[Cerowrt-devel] SQM and PPPoE, more questions than answers...

Thu Mar 19 04:37:41 EDT 2015

Hi David,

On Mar 19, 2015, at 03:43 , David Lang <david at lang.hm> wrote:

> On Wed, 18 Mar 2015, Alan Jenkins wrote:
> 
>>> Once SQM on ge00 actually dives into the PPPoE packets and
>>> applies/tests u32 filters the LUL increases to be almost identical to
>>> pppoe-ge00’s if both ingress and egress classification are active and
>>> do work. So it looks like the u32 filters I naively set up are quite
>>> costly. Maybe there is a better way to set these up...
>> 
>> Later you mentioned testing for coupling with egress rate.  But you didn't test coupling with classification!
>> 
>> I switched from simple.qos to simplest.qos, and that achieved the lower latency on pppoe-wan.  So I think your naive u32 filter setup wasn't the real problem.
>> 
>> I did think ECN wouldn't be applied on eth1, and that would be the cause of the latency.  But disabling ECN didn't affect it.  See files 3 to 6:
>> 
>> https://www.dropbox.com/sh/shwz0l7j4syp2ea/AAAxrhDkJ3TTy_Mq5KiFF3u2a?dl=0
>> 
>> I also admit surprise at fq_codel working within 20%/10ms on eth1.  I thought it'd really hurt, by breaking the FQ part.  Now I guess it doesn't.  I still wonder about ECN marking, though I didn't check my endpoint is using ECN.
> 
> ECN should never increase latency, if it has any effect it should improve latency because you slow down sending packets when some hop along the path is overloaded rather than sending the packets anyway and having them sit in a buffer for a while. This doesn't decrease actual throughput either (although if you are doing a test that doesn't actually wait for all the packets to arrive at the far end, it will look like it decreases throughput)
> 
>>>> 3) SQM on pppoe-ge00 has a rough 20% higher egress rate than SQM on
>>>> ge00 (with ingress more or less identical between the two). Also 2)
>>>> and 3) do not seem to be coupled, artificially reducing the egress
>>>> rate on pppoe-ge00 to yield the same egress rate as seen on ge00
>>>> does not reduce the LULI to the ge00 typical 10ms, but it stays at
>>>> 20ms.
>>>> For this I also have no good hypothesis, any ideas?
>>> With classification fixed the difference in egress rate shrinks to
>>> ~10% instead of 20, so this partly seems related to the
>>> classification issue as well.
>> 
>> My tests look like simplest.qos gives a lower egress rate, but not as low as eth1.  (Like 20% vs 40%).  So that's also similar.
>> 
>>>> So the current choice is either to accept a noticeable increase in
>>>> LULI (but note some years ago even an average of 20ms most likely
>>>> was rare in the real life) or a equally noticeable decrease in
>>>> egress bandwidth…
>>> I guess it is back to the drawing board to figure out how to speed up
>>> the classification… and then revisit the PPPoE question again…
>> 
>> so maybe the question is actually classification v.s. not?
>> 
>> + IMO slow asymmetric links don't want to lose more upload bandwidth than necessary.  And I'm losing a *lot* in this test.
>> + As you say, having only 20ms excess would still be a big improvement.  We could ignore the bait of 10ms right now.
>> 
>> vs
>> 
>> - lowest latency I've seen testing my link. almost suspicious. looks close to 10ms average, when the dsl rate puts a lower bound of 7ms on the average.
>> - fq_codel honestly works miracles already. classification is the knob people had to use previously, who had enough time to twiddle it.
> 
> That's what most people find when they try it. Classification doesn't result in throughput vs latency tradeoffs as much as it gives absolute priority to some types of traffic. But unless you are really up against your bandwidth limit, this seldom matters in the real world. As long as latency is kept low, everything works so you don't need to give VoIP priority over other traffic or things like that.

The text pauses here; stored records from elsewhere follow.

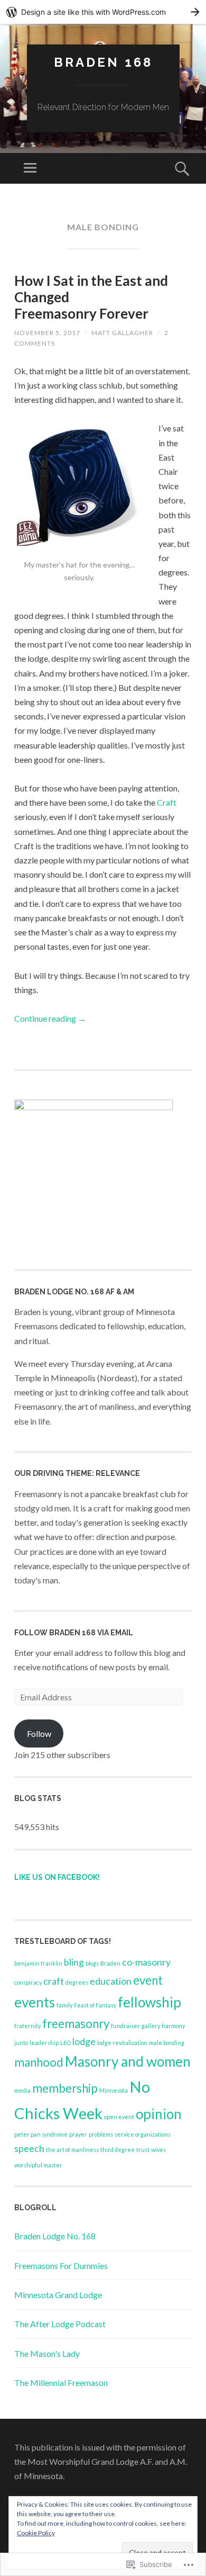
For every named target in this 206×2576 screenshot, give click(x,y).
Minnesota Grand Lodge (58, 2295)
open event (119, 2116)
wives (158, 2149)
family (64, 2005)
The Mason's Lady (47, 2353)
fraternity (27, 2025)
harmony (173, 2025)
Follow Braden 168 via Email (73, 1632)
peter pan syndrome (41, 2134)
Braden (110, 1963)
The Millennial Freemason (61, 2382)
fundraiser (125, 2025)
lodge (84, 2041)
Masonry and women (128, 2061)
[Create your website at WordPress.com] (103, 12)
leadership (44, 2042)
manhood (38, 2062)
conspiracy (28, 1982)
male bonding (166, 2042)
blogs (92, 1963)
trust (142, 2149)
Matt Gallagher (122, 333)
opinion (159, 2113)
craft (53, 1981)
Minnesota (113, 2090)
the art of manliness (72, 2149)
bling (74, 1962)
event (148, 1980)
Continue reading (50, 1018)
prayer (78, 2134)
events (34, 2002)
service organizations (143, 2134)
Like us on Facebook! (57, 1877)
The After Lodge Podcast (60, 2324)
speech (29, 2148)
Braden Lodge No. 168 (55, 2236)
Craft (166, 802)
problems (101, 2134)
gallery (151, 2025)
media (22, 2090)
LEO (65, 2042)
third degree (117, 2149)
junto (21, 2042)
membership (65, 2088)
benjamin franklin (38, 1963)
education (111, 1981)
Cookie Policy (36, 2533)
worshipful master (38, 2164)
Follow (39, 1733)
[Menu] (30, 168)
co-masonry (146, 1962)
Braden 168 (103, 62)
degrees (76, 1982)
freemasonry (75, 2023)
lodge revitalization (122, 2042)
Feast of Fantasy (95, 2005)
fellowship (149, 2002)
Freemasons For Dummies (61, 2265)
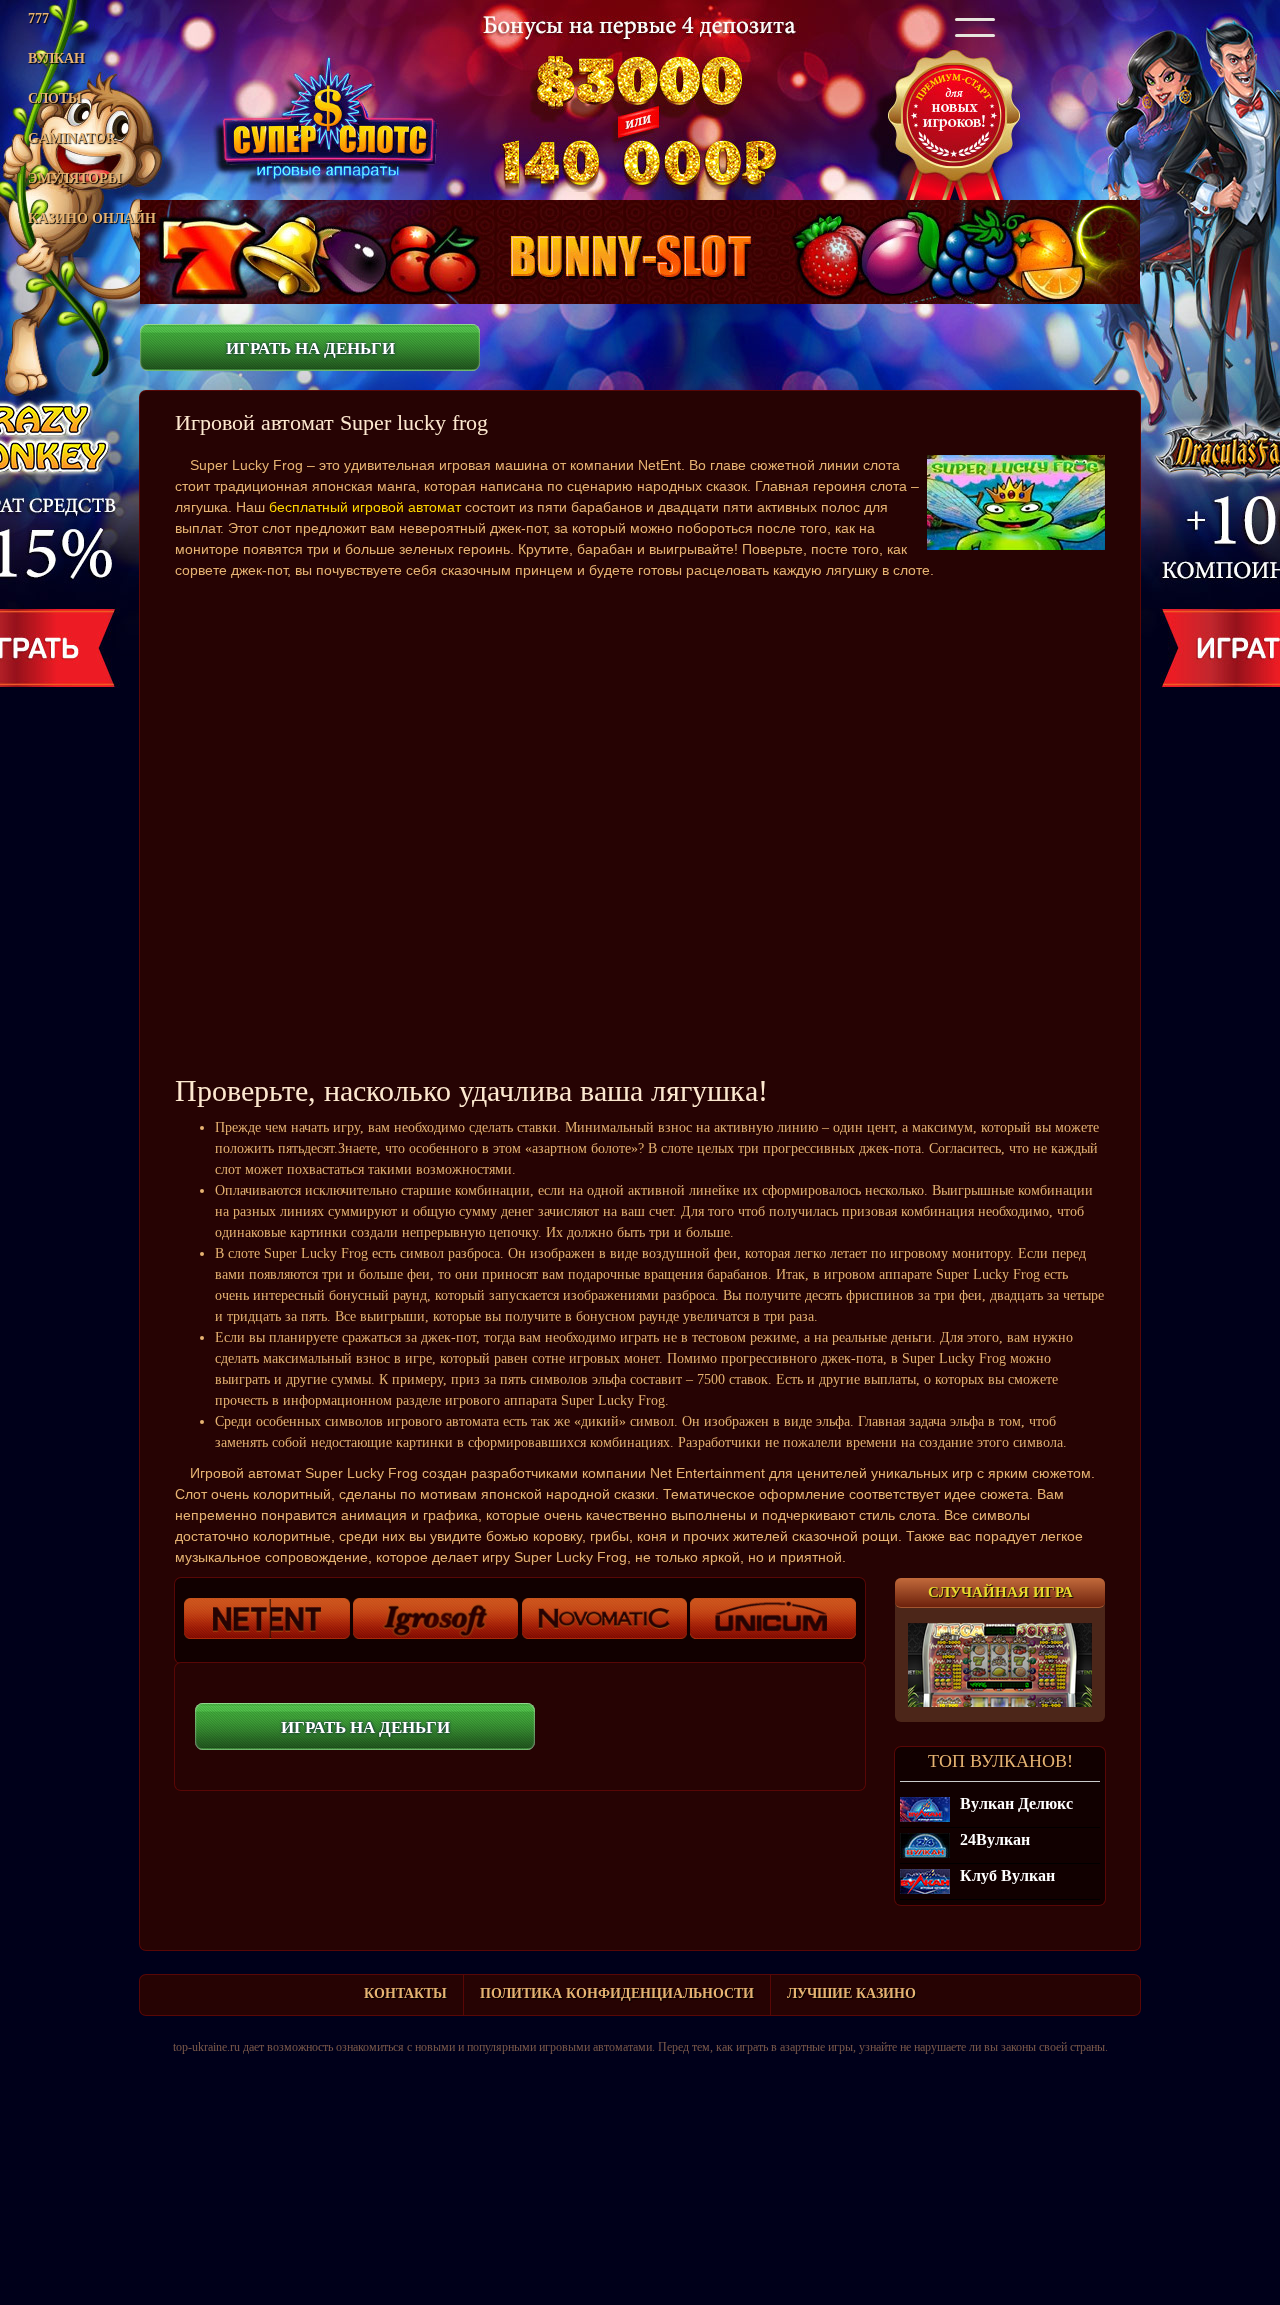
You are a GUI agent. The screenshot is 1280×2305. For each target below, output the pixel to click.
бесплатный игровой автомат (365, 507)
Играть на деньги (310, 348)
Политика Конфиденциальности (617, 1993)
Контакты (405, 1993)
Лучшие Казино (851, 1993)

	But note, not all traffic is equal ;) Take the example from the mail Alan was quoting from, shaping on an ethernet interface that handles pppoe traffic: the shaper sees all packets including the packets PPP uses to establish and maintain the link, I would argue that these actually need a guaranteed delivery as dropping them can take out the pop link and hence the internet connection. I admit it is rare for home users to actually encounter such drop-averse packets, but they at least justify the use of classification/priorities. Whether VoIP makes the cut really depends on its drop probability on each end link (I just want to note that commercial VoIP system at least use precedence and EF markings on their packets, so classification of these is a) easy and b) is actually performed by many ISP’s home router offerings for that ISP’s brand of VoIP)

Best Regards
	Sebastian

> 
> David Lang